## Problem to work on
Nothing but the lines from the one containing "Click the red up arrow for グロース指数" through the last line of the records below should be copied, exactly and without pictures.

*** Block opens ***

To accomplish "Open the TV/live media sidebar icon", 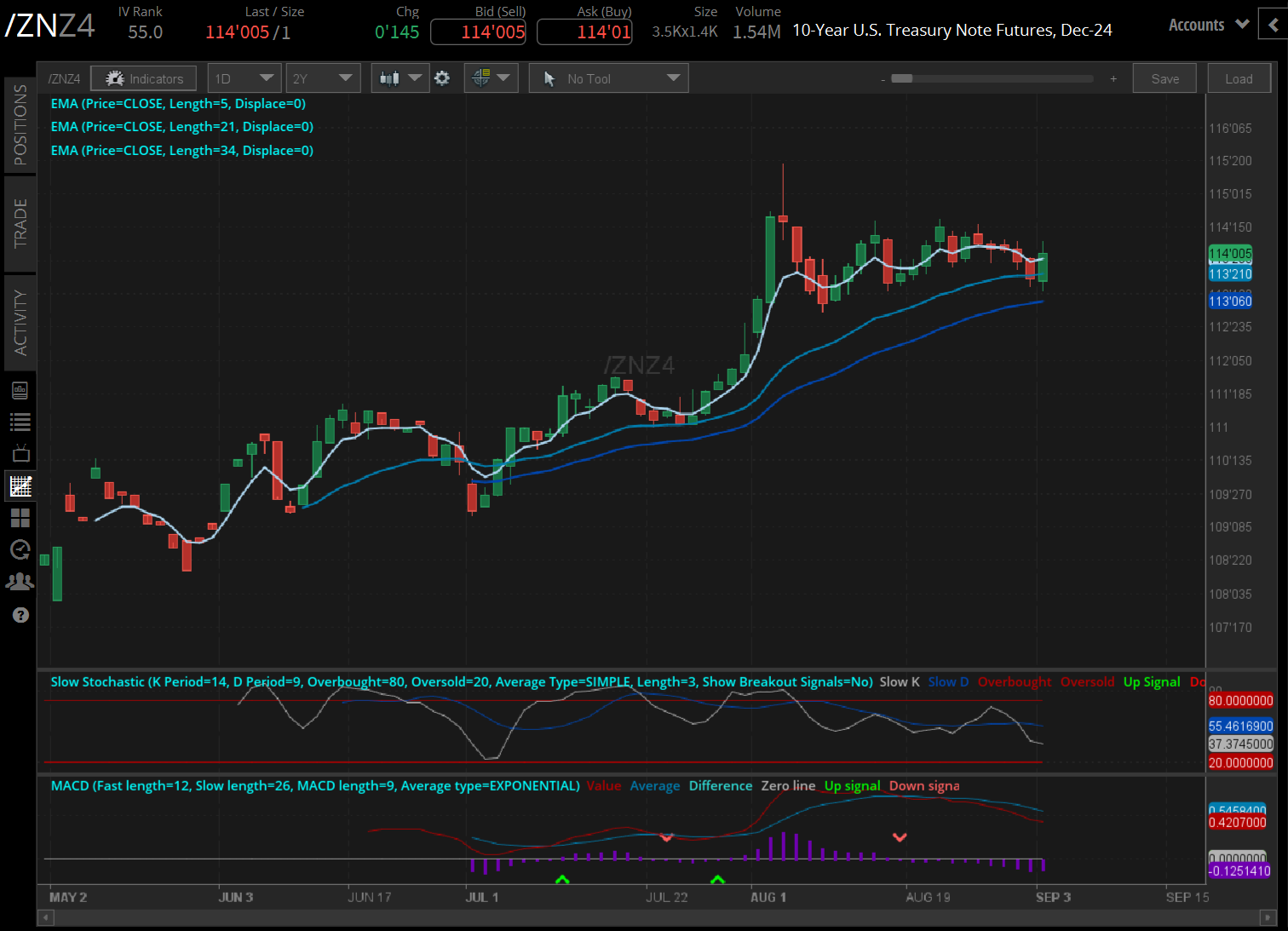I will tap(20, 452).
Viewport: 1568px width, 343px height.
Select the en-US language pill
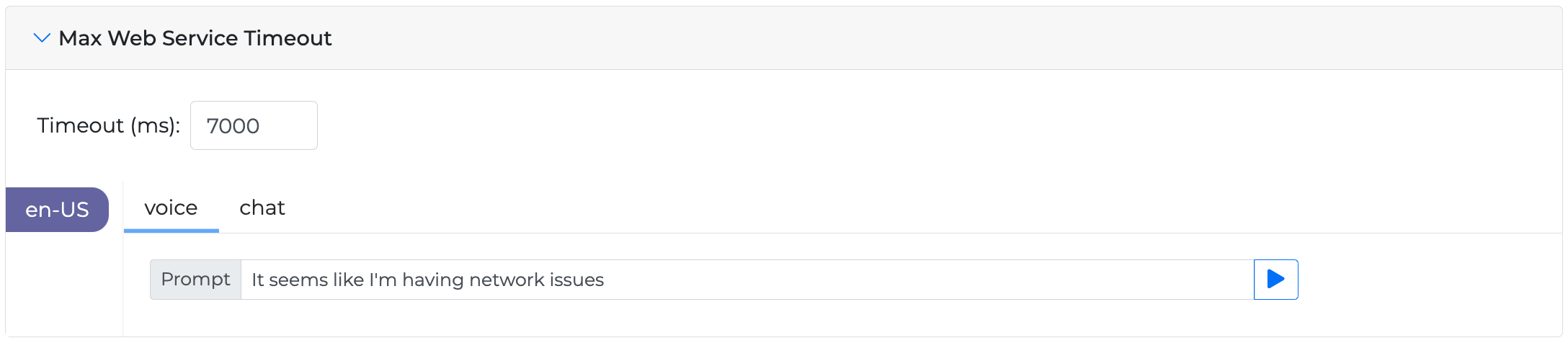pos(57,210)
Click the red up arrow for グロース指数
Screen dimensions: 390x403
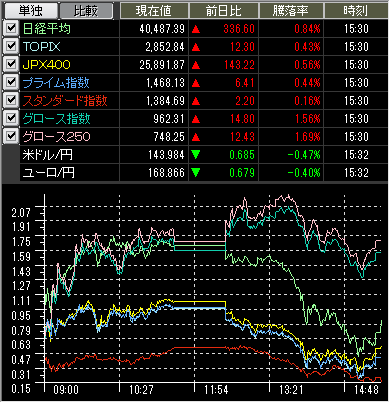[x=196, y=119]
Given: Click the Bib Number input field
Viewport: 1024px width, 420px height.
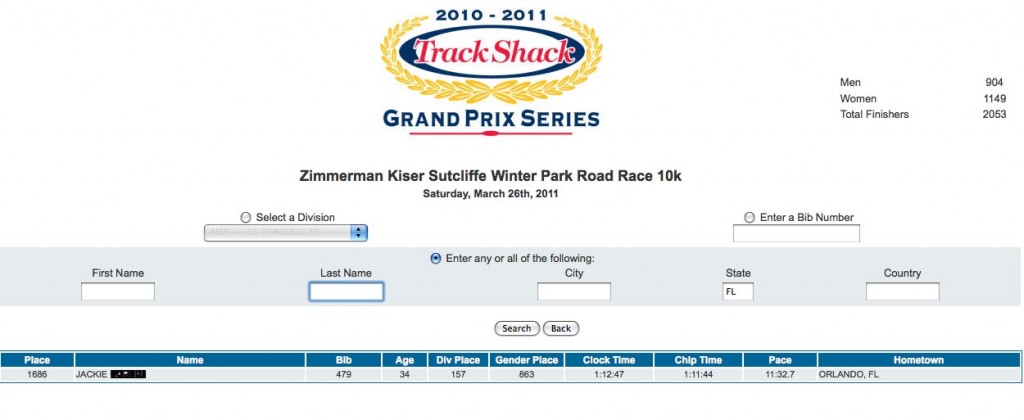Looking at the screenshot, I should (796, 233).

*** Block closes ***

## Worked solution
Click the red up arrow for グロース指数
Screen dimensions: 390x403
[x=196, y=119]
Given: Click the Bib Number input field
Viewport: 1024px width, 420px height.
Looking at the screenshot, I should (796, 233).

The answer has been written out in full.